*Job*
Output the items verbatim, starting at the line that contains "Given: Click the" and ending at the last line of the items, with both ends included. Omit the pictures.

>> start

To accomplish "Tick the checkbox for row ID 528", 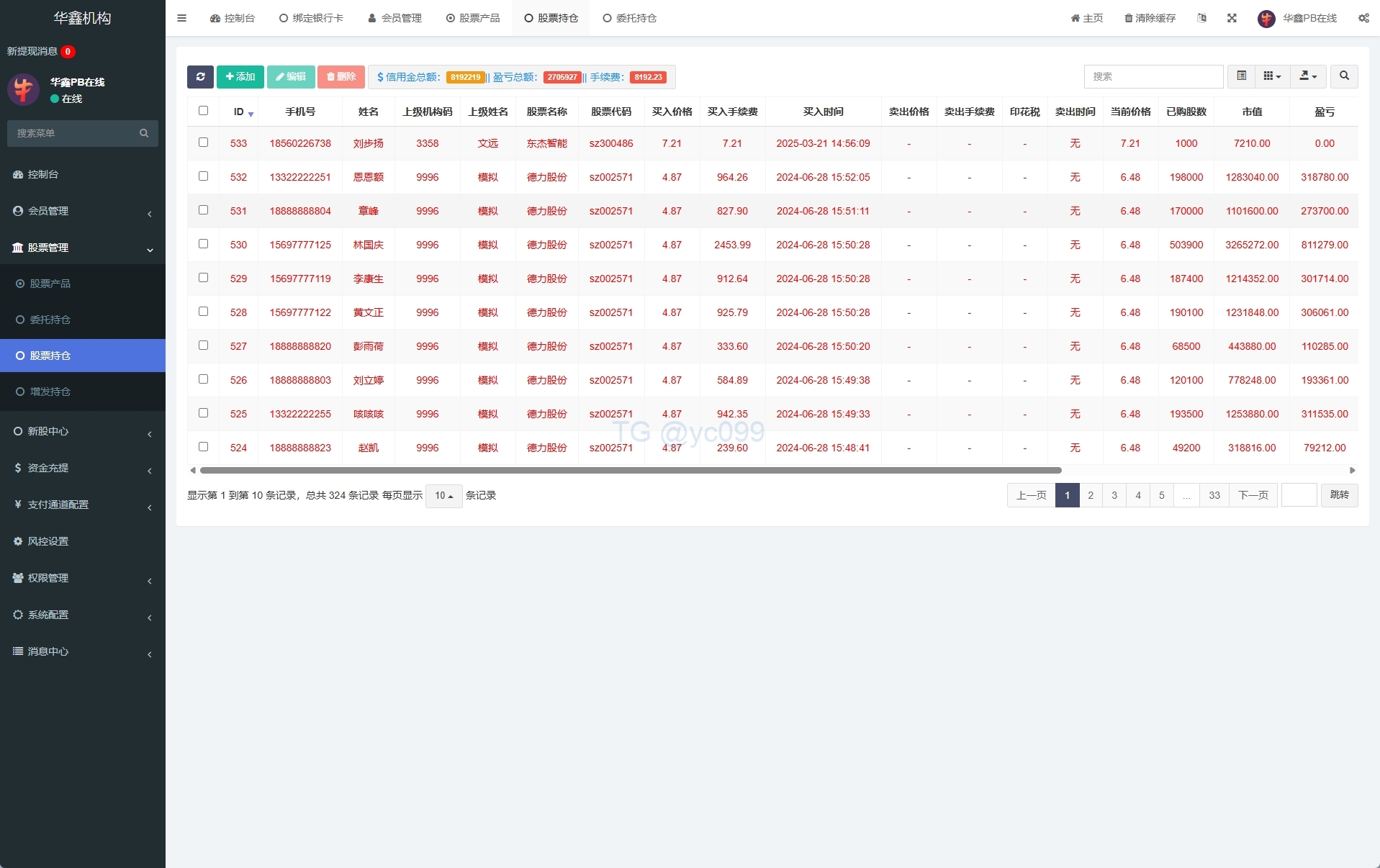I will click(203, 312).
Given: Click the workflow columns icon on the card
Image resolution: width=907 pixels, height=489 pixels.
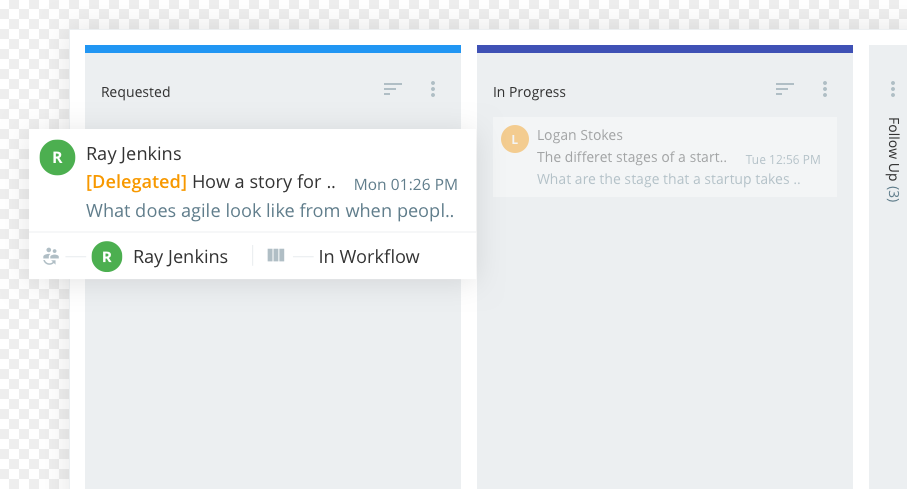Looking at the screenshot, I should tap(276, 256).
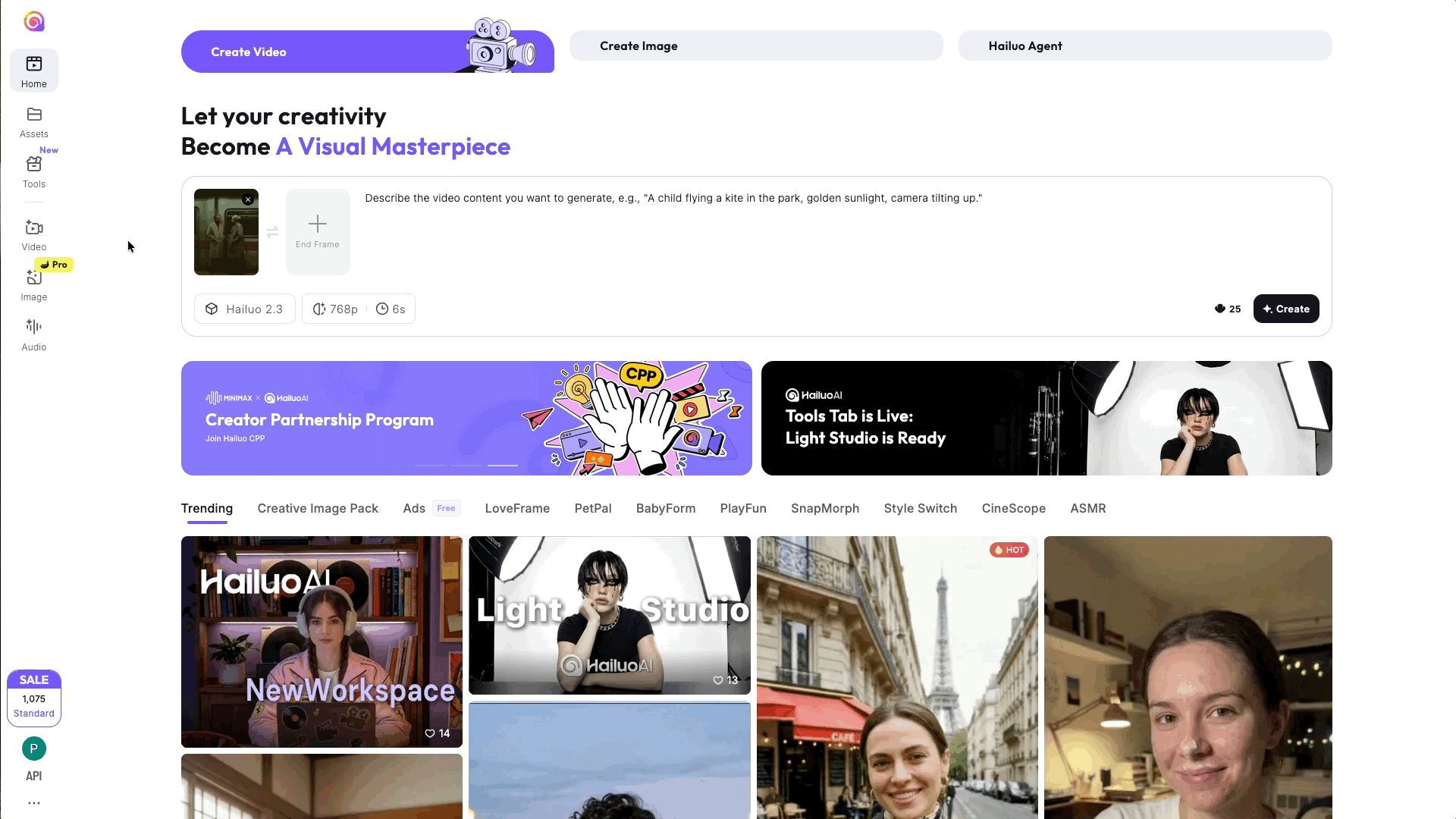Switch from Trending to ASMR category
1456x819 pixels.
click(1088, 508)
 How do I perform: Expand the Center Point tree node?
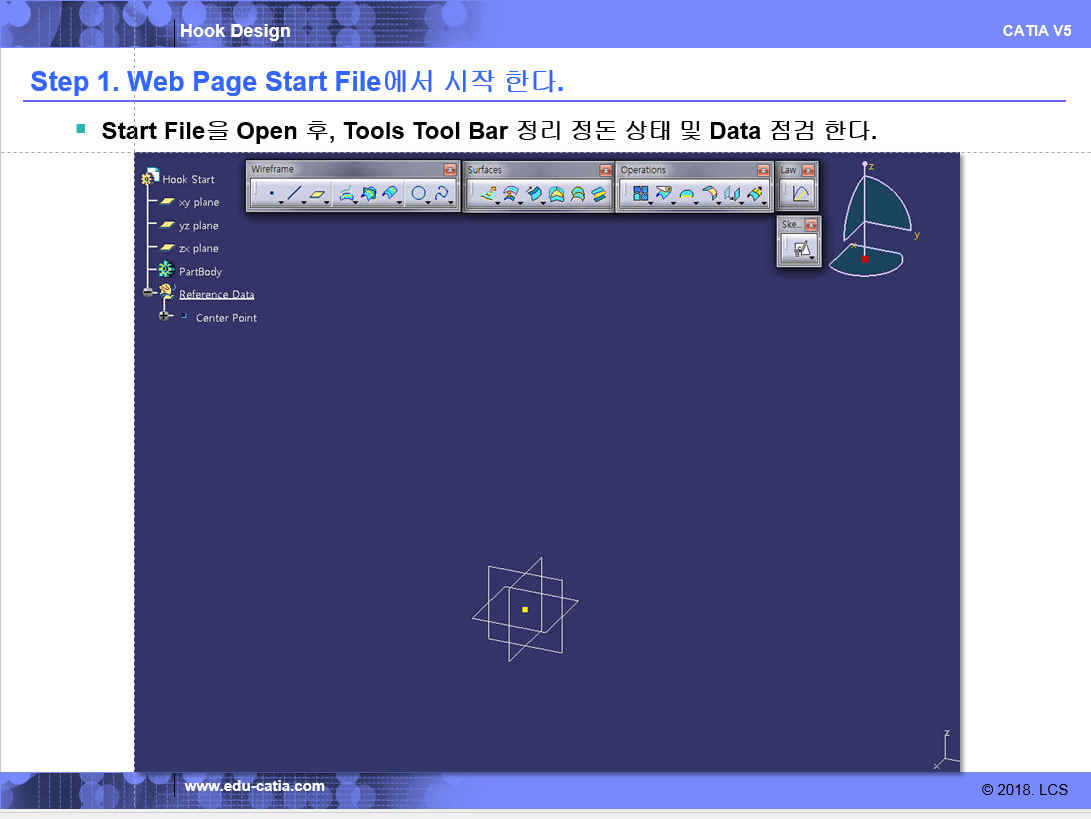tap(165, 317)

>> end

*Written answer*
Given: Click the workflow columns icon on the card
Image resolution: width=907 pixels, height=489 pixels.
Looking at the screenshot, I should tap(276, 256).
Switch from Trending to ASMR category
1456x819 pixels.
click(1088, 508)
 How do I perform: Expand the Center Point tree node?
tap(165, 317)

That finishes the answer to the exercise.